Let everyone spend some time grouped by ability. Don't just burden them with more busy work. And please make sure the teachers running special programs have a clue what they're doing to kids...
edit: Furthermore, I always thought it pathetic that I went from being a very average student in 2 other countries, moved to America and was suddenly seen as a gifted genius who was years ahead of my peers in math and science. I've obviously never seen it that way - I think kids are capable of for more than the American school system expects of them, but their intellectual growth is being stunted at a very young age.
The right way to run a gifted program is to have class placement tied to ability, not to age. If someone is good at math, put them in the next higher math class. If someone is good at reading, bump them up. It works well for under-performing kids as well: if they fail math, they can retake just that class and continue in the rest.

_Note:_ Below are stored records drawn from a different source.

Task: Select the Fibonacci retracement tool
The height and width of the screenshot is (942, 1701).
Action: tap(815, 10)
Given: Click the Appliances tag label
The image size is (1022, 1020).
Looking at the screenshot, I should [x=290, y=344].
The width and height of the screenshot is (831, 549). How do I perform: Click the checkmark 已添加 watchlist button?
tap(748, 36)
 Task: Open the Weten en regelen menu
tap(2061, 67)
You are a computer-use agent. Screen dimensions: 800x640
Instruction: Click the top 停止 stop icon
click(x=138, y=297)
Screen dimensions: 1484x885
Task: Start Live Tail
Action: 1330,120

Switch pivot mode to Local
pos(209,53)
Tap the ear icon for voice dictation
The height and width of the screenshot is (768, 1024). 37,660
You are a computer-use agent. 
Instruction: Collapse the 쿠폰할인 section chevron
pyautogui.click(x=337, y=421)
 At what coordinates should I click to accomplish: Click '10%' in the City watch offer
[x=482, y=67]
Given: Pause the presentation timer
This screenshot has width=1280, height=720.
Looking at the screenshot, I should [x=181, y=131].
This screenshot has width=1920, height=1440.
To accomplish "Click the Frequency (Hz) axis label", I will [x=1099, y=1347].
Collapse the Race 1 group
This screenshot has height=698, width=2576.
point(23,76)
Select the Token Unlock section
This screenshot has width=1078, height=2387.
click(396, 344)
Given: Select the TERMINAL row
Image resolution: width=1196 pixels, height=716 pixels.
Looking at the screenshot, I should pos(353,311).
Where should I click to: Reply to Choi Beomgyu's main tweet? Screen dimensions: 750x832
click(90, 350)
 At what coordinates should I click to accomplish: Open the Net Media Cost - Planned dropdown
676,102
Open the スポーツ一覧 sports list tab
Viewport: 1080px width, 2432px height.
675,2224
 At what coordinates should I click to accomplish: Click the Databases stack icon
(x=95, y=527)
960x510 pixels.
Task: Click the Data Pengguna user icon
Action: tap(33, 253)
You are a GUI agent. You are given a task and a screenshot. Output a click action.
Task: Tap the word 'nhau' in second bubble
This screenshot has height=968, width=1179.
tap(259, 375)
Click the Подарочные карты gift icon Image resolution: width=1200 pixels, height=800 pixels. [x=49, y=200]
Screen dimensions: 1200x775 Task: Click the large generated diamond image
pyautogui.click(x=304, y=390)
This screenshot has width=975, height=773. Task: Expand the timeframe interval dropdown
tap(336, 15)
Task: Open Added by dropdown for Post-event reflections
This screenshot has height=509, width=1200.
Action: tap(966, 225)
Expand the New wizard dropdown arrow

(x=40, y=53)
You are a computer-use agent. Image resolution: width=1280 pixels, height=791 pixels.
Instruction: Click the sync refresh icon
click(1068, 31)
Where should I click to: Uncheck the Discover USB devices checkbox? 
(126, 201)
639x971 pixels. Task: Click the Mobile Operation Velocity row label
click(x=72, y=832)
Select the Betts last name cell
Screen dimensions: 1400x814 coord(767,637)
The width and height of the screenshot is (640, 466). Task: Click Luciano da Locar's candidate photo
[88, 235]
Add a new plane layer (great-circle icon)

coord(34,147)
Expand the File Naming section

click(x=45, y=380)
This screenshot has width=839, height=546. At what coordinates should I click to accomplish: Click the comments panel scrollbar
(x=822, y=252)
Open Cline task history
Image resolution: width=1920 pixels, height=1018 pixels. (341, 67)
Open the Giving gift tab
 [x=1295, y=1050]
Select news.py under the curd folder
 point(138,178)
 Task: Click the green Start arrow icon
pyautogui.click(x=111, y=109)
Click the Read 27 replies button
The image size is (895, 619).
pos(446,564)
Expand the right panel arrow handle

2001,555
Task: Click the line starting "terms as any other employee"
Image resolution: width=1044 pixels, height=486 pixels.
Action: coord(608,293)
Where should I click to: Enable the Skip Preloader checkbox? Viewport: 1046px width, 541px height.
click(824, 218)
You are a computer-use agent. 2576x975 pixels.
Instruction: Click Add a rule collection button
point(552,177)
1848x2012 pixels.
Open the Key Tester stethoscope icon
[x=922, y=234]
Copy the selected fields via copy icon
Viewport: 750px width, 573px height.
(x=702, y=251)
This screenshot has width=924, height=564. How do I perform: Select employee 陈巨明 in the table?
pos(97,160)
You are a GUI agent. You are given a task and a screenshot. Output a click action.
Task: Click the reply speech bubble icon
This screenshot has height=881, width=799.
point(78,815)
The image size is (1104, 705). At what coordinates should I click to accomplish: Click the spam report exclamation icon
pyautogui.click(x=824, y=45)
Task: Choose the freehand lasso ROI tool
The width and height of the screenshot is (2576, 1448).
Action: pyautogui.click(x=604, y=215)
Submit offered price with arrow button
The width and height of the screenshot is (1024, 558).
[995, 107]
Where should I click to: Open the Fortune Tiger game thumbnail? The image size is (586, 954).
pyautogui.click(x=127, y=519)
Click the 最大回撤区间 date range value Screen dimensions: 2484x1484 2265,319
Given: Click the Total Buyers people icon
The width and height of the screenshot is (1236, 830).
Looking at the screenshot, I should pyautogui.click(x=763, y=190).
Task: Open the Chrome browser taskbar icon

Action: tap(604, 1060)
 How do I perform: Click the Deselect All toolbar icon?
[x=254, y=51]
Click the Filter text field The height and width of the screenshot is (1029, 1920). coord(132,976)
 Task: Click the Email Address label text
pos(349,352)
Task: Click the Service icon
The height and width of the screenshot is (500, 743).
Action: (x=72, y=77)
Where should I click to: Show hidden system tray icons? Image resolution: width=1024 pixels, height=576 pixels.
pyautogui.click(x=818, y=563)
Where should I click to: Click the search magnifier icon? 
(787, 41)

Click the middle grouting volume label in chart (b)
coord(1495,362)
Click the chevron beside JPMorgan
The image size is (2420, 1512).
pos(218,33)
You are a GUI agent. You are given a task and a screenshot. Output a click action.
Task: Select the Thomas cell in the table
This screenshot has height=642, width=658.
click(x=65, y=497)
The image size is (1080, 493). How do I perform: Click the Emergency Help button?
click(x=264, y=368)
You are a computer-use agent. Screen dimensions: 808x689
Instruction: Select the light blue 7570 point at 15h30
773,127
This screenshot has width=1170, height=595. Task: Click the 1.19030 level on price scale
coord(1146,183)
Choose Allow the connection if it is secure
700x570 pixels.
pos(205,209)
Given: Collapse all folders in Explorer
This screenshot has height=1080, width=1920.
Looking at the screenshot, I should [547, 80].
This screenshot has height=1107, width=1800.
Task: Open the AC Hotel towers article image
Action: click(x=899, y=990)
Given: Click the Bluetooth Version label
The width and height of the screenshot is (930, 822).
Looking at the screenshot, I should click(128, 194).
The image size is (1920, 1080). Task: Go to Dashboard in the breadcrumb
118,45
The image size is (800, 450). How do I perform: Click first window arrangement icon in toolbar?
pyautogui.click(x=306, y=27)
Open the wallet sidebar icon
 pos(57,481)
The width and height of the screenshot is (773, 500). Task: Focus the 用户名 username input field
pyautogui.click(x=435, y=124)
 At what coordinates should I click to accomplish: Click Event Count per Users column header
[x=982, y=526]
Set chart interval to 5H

This keep gifted kids challenged while not pushing anyone through too fast.
There is one more thing that is important that most people miss: a "gifted" student (whatever that means) mixed in with the rest challenges the other students to do better.
Do you support putting intellectually challenged students with the rest to encourage them to do better?
That is a complex question that cannot be answered as a one size fits all. "intellectually challenged" can mean many different things. In some cases yes - it is good for the "smart" kids to learn to deal with the "stupid". In some cases no, the "stupid" just hold back the "smart". Note that this is all levels, the above average student sometimes needs to be at a lower level than the very smartest, and sometimes together.
There is a difference between subjects as well. I've been in choir with some "intellectually challenged" kids who had great voices: I was the one being challenged.